▸ **Required work**: Copy all of the data below exactly as it is given.

▸ **Data listing**:

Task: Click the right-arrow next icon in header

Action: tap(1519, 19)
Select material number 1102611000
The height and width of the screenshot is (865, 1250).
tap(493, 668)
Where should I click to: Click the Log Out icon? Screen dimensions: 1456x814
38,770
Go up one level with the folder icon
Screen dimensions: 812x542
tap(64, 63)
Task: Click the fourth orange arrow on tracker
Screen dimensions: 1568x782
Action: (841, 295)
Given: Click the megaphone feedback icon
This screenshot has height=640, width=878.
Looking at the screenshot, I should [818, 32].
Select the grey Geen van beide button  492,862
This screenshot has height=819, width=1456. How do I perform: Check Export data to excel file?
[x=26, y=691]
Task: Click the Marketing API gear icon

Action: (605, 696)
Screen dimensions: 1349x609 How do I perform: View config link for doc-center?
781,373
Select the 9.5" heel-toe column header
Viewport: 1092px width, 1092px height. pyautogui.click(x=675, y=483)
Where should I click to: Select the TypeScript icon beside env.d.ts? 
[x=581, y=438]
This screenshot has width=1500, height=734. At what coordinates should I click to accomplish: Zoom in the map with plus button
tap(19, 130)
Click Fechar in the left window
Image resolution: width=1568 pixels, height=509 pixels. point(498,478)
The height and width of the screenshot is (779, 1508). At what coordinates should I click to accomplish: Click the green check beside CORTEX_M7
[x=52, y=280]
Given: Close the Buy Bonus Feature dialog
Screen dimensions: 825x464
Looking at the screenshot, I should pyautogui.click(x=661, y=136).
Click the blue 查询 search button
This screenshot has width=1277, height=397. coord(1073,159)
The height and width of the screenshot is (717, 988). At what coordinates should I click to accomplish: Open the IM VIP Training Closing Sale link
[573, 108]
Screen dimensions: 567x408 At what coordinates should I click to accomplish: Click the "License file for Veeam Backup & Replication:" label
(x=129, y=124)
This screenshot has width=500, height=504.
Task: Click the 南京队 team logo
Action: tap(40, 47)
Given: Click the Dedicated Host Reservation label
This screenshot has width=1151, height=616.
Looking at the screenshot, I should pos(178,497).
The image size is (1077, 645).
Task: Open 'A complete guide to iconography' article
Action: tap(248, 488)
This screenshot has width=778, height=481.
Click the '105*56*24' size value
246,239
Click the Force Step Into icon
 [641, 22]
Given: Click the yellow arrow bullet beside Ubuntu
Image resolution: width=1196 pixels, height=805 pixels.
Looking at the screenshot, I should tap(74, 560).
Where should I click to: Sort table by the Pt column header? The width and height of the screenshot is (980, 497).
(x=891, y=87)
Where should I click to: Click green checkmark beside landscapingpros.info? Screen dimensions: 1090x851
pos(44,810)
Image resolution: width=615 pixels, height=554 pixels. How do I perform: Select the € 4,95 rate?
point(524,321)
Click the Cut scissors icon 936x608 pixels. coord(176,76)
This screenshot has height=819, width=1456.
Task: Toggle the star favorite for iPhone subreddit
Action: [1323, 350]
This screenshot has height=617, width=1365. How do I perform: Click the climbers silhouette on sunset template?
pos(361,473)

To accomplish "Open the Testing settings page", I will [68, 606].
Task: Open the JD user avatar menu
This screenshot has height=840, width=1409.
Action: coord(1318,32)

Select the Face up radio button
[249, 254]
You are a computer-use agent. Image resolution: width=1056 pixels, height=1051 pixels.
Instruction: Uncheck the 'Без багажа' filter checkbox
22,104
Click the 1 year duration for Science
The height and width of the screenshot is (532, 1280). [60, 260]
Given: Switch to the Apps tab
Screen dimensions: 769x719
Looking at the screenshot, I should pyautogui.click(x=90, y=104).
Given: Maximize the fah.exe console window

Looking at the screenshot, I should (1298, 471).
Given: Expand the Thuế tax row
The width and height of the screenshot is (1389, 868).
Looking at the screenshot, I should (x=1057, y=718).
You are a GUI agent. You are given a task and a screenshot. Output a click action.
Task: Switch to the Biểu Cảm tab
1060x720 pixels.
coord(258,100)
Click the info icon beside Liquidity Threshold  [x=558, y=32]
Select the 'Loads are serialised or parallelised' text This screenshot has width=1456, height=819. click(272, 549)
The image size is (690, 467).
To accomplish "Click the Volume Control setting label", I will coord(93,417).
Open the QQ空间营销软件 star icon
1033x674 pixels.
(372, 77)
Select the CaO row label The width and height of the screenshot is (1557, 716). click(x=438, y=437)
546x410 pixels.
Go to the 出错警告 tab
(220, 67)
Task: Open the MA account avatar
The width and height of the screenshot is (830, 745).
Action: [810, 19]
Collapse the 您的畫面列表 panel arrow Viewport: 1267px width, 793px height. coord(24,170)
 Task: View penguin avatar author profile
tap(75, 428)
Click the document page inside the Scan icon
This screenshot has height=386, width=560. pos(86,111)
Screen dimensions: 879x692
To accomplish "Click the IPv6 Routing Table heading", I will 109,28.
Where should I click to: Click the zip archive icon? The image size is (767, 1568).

▸ **Task response**:
Task: Click the right-arrow next icon in header

Action: tap(1519, 19)
Select material number 1102611000
The height and width of the screenshot is (865, 1250).
tap(493, 668)
Where should I click to: Click the Log Out icon? Screen dimensions: 1456x814
38,770
Go up one level with the folder icon
Screen dimensions: 812x542
tap(64, 63)
Task: Click the fourth orange arrow on tracker
Screen dimensions: 1568x782
Action: (841, 295)
Given: Click the megaphone feedback icon
This screenshot has height=640, width=878.
Looking at the screenshot, I should [818, 32].
Select the grey Geen van beide button  492,862
This screenshot has height=819, width=1456. How do I perform: Check Export data to excel file?
[x=26, y=691]
Task: Click the Marketing API gear icon

Action: (605, 696)
Screen dimensions: 1349x609 How do I perform: View config link for doc-center?
781,373
Select the 9.5" heel-toe column header
Viewport: 1092px width, 1092px height. pyautogui.click(x=675, y=483)
Where should I click to: Select the TypeScript icon beside env.d.ts? 
[x=581, y=438]
This screenshot has width=1500, height=734. At what coordinates should I click to accomplish: Zoom in the map with plus button
tap(19, 130)
Click Fechar in the left window
Image resolution: width=1568 pixels, height=509 pixels. point(498,478)
The height and width of the screenshot is (779, 1508). At what coordinates should I click to accomplish: Click the green check beside CORTEX_M7
[x=52, y=280]
Given: Close the Buy Bonus Feature dialog
Screen dimensions: 825x464
Looking at the screenshot, I should pyautogui.click(x=661, y=136).
Click the blue 查询 search button
This screenshot has width=1277, height=397. coord(1073,159)
The height and width of the screenshot is (717, 988). At what coordinates should I click to accomplish: Open the IM VIP Training Closing Sale link
[573, 108]
Screen dimensions: 567x408 At what coordinates should I click to accomplish: Click the "License file for Veeam Backup & Replication:" label
(x=129, y=124)
This screenshot has width=500, height=504.
Task: Click the 南京队 team logo
Action: tap(40, 47)
Given: Click the Dedicated Host Reservation label
This screenshot has width=1151, height=616.
Looking at the screenshot, I should pos(178,497).
The image size is (1077, 645).
Task: Open 'A complete guide to iconography' article
Action: tap(248, 488)
This screenshot has width=778, height=481.
Click the '105*56*24' size value
246,239
Click the Force Step Into icon
 [641, 22]
Given: Click the yellow arrow bullet beside Ubuntu
Image resolution: width=1196 pixels, height=805 pixels.
Looking at the screenshot, I should tap(74, 560).
Where should I click to: Sort table by the Pt column header? The width and height of the screenshot is (980, 497).
(x=891, y=87)
Where should I click to: Click green checkmark beside landscapingpros.info? Screen dimensions: 1090x851
pos(44,810)
Image resolution: width=615 pixels, height=554 pixels. How do I perform: Select the € 4,95 rate?
point(524,321)
Click the Cut scissors icon 936x608 pixels. coord(176,76)
This screenshot has height=819, width=1456.
Task: Toggle the star favorite for iPhone subreddit
Action: [1323, 350]
This screenshot has height=617, width=1365. How do I perform: Click the climbers silhouette on sunset template?
pos(361,473)

To accomplish "Open the Testing settings page", I will [68, 606].
Task: Open the JD user avatar menu
This screenshot has height=840, width=1409.
Action: coord(1318,32)

Select the Face up radio button
[249, 254]
You are a computer-use agent. Image resolution: width=1056 pixels, height=1051 pixels.
Instruction: Uncheck the 'Без багажа' filter checkbox
22,104
Click the 1 year duration for Science
The height and width of the screenshot is (532, 1280). [60, 260]
Given: Switch to the Apps tab
Screen dimensions: 769x719
Looking at the screenshot, I should pyautogui.click(x=90, y=104).
Given: Maximize the fah.exe console window

Looking at the screenshot, I should (1298, 471).
Given: Expand the Thuế tax row
The width and height of the screenshot is (1389, 868).
Looking at the screenshot, I should (x=1057, y=718).
You are a GUI agent. You are given a task and a screenshot. Output a click action.
Task: Switch to the Biểu Cảm tab
1060x720 pixels.
coord(258,100)
Click the info icon beside Liquidity Threshold  [x=558, y=32]
Select the 'Loads are serialised or parallelised' text This screenshot has width=1456, height=819. click(272, 549)
The image size is (690, 467).
To accomplish "Click the Volume Control setting label", I will coord(93,417).
Open the QQ空间营销软件 star icon
1033x674 pixels.
(372, 77)
Select the CaO row label The width and height of the screenshot is (1557, 716). click(x=438, y=437)
546x410 pixels.
Go to the 出错警告 tab
(220, 67)
Task: Open the MA account avatar
The width and height of the screenshot is (830, 745).
Action: [810, 19]
Collapse the 您的畫面列表 panel arrow Viewport: 1267px width, 793px height. coord(24,170)
 Task: View penguin avatar author profile
tap(75, 428)
Click the document page inside the Scan icon
This screenshot has height=386, width=560. pos(86,111)
Screen dimensions: 879x692
To accomplish "Click the IPv6 Routing Table heading", I will 109,28.
Where should I click to: Click the zip archive icon? The image size is (767, 1568).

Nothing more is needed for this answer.